Could you elaborate on this or give me some reading material? Specifically on the RT60 effect
I am not sure about all this. But here are my decay curves according to REW, measured with both speakers playing, from the listening position :
jlo told me that it was rather unusual to have these curve rising with frequency, instead of decreasing. This is however consistent with the absence of curtains, carpet or wooden floor in the room.
I suppose that if we like to have a speaker that has a flat frequency response (as measured in free field), and if this speaker is playing in two different rooms, one with a decreasing decay curve, and another with a rising decay curve (like the one above), then its frequency response, as measured from the listening position, this time, might have more treble in the second room.
Where should target curve "theoretically" stand?
Experts seem to disagree about this. Or, I would rather say that they agree that we don't know the answer.

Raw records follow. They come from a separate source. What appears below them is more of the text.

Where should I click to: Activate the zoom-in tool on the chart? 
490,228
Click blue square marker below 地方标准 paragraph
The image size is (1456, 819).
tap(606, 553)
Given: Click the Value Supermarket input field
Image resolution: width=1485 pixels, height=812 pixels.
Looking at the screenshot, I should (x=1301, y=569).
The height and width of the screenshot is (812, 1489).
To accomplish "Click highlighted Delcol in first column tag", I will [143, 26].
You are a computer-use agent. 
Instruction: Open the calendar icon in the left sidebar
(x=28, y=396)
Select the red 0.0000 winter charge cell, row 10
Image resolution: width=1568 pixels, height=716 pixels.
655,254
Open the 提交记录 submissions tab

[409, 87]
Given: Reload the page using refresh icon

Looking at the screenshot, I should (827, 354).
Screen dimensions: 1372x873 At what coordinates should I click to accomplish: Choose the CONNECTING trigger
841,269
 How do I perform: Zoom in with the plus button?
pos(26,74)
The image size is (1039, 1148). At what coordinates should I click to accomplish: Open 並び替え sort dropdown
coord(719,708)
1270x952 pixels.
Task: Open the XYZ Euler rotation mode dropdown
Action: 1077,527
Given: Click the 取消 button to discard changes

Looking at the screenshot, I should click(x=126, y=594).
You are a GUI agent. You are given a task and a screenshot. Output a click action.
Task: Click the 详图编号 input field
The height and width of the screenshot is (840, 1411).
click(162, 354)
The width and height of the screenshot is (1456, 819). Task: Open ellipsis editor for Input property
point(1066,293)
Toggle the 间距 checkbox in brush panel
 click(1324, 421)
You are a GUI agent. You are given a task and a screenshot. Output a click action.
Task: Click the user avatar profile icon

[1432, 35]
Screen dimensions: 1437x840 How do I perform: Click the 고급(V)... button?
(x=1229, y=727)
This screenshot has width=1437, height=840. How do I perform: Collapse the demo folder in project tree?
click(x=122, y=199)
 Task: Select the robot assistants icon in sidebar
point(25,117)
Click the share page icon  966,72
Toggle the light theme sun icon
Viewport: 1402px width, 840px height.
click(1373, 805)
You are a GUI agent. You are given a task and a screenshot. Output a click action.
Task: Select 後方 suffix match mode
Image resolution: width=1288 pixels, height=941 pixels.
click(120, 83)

In this video, Paul Hales gives an interesting point of view about it, from 46:44 to 50:30 in the interview :
He shows the example of a horn speaker that has a very flat frequency response measured anechoically, and then shows the frequency response of this speaker in a large room. We can see that the curves are decreasing : -8 dB from 50 to 500 Hz, and then the curves are flat above this, because the horn has a narrow directivity and what is measured above 500 Hz is not very different from the anechoic response itself.
He says that with such measurements, an automatic EQ device would flatten the low frequencies (or rise the high frequencies) about 4 dB.
Then he explains that in a large room, since we focus our attention on the direct sound, and because the automatic EQ system don't "know" that the speaker has a narrow directivity, this correction would not sound right, and we would end up manually changing the target curve.
Well he explains this better than me.